Demonstration of B-ion-implanted p-BaSi2/n-Si heterojunction solar cells

The implantation of B atoms into BaSi2 epitaxial films grown by molecular beam epitaxy was performed to form p-type BaSi2 films. It was revealed by Raman spectroscopy that the ion-implantation damage induced in the implanted BaSi2 films was recovered by post-annealing at 600 degrees C or higher temperatures for 64 min.

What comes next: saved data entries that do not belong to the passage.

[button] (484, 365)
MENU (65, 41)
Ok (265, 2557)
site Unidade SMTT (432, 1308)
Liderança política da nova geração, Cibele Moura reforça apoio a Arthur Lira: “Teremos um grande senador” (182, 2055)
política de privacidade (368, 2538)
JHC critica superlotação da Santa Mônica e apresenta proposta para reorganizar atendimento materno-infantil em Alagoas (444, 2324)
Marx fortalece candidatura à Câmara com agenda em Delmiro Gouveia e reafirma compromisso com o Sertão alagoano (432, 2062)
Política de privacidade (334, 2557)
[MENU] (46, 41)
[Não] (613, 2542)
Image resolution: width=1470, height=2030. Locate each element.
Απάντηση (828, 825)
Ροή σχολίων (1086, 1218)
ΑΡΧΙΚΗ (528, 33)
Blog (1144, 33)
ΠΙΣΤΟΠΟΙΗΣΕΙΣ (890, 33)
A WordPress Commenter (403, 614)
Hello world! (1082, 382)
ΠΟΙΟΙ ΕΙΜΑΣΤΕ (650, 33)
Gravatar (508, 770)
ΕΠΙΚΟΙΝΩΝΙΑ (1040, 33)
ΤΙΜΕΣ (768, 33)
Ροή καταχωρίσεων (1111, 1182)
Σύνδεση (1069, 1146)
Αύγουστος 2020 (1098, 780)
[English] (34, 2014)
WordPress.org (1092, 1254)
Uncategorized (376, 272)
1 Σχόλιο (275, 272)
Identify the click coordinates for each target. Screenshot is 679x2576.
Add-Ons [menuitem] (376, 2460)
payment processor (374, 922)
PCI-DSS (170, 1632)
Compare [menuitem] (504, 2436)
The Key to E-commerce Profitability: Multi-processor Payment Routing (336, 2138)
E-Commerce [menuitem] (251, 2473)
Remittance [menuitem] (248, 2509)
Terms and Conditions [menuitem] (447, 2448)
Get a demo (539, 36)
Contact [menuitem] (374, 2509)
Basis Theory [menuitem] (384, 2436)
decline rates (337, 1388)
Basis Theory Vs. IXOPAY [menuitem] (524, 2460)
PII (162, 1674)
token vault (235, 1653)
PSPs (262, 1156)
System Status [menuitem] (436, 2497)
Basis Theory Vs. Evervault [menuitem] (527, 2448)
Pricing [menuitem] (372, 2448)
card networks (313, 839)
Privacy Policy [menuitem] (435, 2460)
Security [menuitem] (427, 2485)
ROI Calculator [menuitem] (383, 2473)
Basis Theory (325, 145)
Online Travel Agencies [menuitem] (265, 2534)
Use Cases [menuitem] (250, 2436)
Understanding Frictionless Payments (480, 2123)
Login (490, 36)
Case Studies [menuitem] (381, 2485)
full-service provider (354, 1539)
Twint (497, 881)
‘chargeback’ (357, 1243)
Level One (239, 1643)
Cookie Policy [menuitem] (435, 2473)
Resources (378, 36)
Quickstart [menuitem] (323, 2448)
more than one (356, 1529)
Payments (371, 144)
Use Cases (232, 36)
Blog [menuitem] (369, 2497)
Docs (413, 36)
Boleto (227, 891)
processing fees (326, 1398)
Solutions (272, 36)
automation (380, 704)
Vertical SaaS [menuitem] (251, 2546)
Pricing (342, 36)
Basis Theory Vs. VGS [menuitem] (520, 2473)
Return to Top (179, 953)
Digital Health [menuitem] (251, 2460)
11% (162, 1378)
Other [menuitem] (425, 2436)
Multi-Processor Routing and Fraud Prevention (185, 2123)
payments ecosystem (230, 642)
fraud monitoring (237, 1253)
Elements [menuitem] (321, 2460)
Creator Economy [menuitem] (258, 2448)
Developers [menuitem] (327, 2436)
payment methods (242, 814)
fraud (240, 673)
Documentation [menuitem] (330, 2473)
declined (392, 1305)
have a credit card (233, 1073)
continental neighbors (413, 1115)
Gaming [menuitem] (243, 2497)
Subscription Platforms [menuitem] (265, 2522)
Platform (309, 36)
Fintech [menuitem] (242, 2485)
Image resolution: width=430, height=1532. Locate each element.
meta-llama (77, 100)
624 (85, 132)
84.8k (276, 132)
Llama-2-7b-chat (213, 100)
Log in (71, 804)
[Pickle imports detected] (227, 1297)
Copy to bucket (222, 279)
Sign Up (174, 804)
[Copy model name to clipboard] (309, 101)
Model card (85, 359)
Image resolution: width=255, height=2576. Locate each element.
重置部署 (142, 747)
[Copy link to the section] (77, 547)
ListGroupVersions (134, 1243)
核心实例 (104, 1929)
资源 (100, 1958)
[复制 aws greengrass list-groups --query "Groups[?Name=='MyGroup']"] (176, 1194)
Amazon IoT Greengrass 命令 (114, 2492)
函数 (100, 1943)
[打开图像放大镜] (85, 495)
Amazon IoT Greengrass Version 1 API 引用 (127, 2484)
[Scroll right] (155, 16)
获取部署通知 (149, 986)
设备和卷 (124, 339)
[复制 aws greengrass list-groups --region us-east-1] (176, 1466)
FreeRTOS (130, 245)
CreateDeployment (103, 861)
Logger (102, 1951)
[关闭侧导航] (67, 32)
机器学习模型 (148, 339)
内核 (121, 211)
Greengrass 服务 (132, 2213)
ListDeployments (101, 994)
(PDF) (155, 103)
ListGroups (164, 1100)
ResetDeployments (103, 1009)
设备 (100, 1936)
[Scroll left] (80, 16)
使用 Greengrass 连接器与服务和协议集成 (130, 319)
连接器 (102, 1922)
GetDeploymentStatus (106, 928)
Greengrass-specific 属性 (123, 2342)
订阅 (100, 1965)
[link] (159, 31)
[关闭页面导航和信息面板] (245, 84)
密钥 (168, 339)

The hole concentration increased up to 3.1 x 10(18) cm(-3) at room temperature, indicating that B-ion-implanted p-BaSi2 films are applicable as a hole transport layer. The B-ion-implanted p-BaSi2/n-Si heterojunction solar cells showed rectifying current-voltage characteristics under AM1.5 G illumination and the internal quantum efficiency reached 72% at the wavelength of 900 nm. The conversation efficiency was 2.2%. These results open new routes for the formation methods of BaSi2 solar cells.

Automated summary

Boron-ion-implanted p-BaSi2 films were successfully formed by implanting B atoms into BaSi2 epitaxial films grown by molecular beam epitaxy. Raman spectroscopy revealed that the ion-implantation damage in the implanted BaSi2 films could be recovered by post-annealing at temperatures of 600 degrees C or higher for 64 min. The B-ion-implanted p-BaSi2 films showed a hole concentration of 3.1 x 10(18) cm(-3) at room temperature, making them suitable as a hole transport layer. Rectifying current-voltage characteristics were observed in B-ion-implanted p-BaSi2/n-Si heterojunction solar cells under AM1.5 G illumination, with an internal quantum efficiency of 72% at a wavelength of 900 nm. The conversion efficiency of these solar cells was 2.2%. These findings provide new ways to fabricate BaSi2 solar cells.